CryptoUNets: Applying Convolutional Networks to Encrypted Data for Biomedical Image Segmentation

In this manuscript, we demonstrate the feasibility of a privacy-preserving U-Net deep learning inference framework, namely, homomorphic encryption-based U-Net inference. That is, U-Net inference can be performed solely using homomorphic encryption techniques. To our knowledge, this is the first work to achieve support perform implement enable U-Net inference entirely based on homomorphic encryption ?.The primary technical challenge lies in data encoding.
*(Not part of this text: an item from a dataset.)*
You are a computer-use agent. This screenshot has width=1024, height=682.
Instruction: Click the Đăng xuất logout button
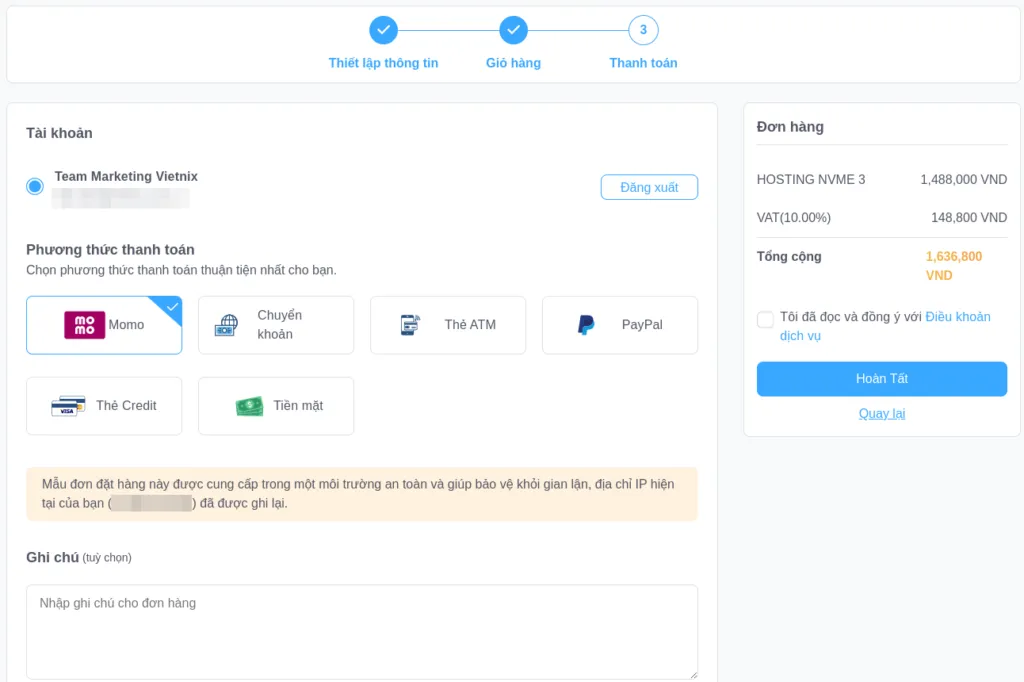pos(649,187)
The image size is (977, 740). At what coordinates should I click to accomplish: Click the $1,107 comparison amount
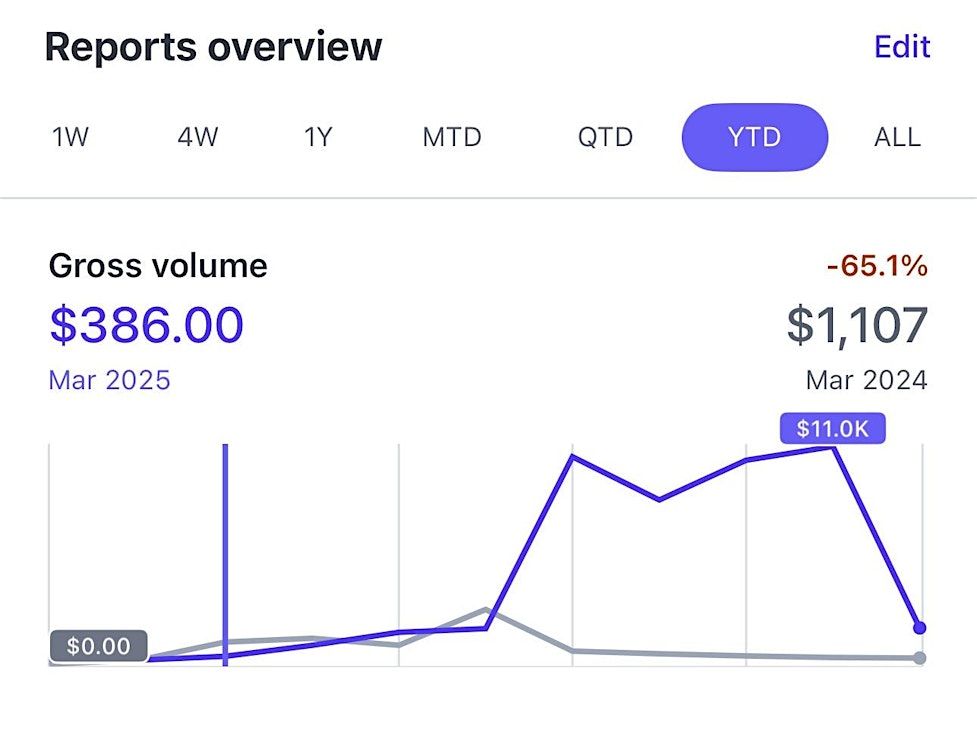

To address this, we employ a flexible encoding scheme, termed Double Volley Revolver, which enables effective support for skip connections and upsampling operations within the U-Net architecture.We adopt a tailored HE-friendly U-Net design incorporating square activation functions, mean pooling layers, and transposed convolution layers (implemented as ConvTranspose2d in PyTorch) with a kernel size of 2 and stride of 2. After training the model in plaintext, we deploy the resulting parameters using the HEAAN homomorphic encryption library to perform encrypted U-Net inference.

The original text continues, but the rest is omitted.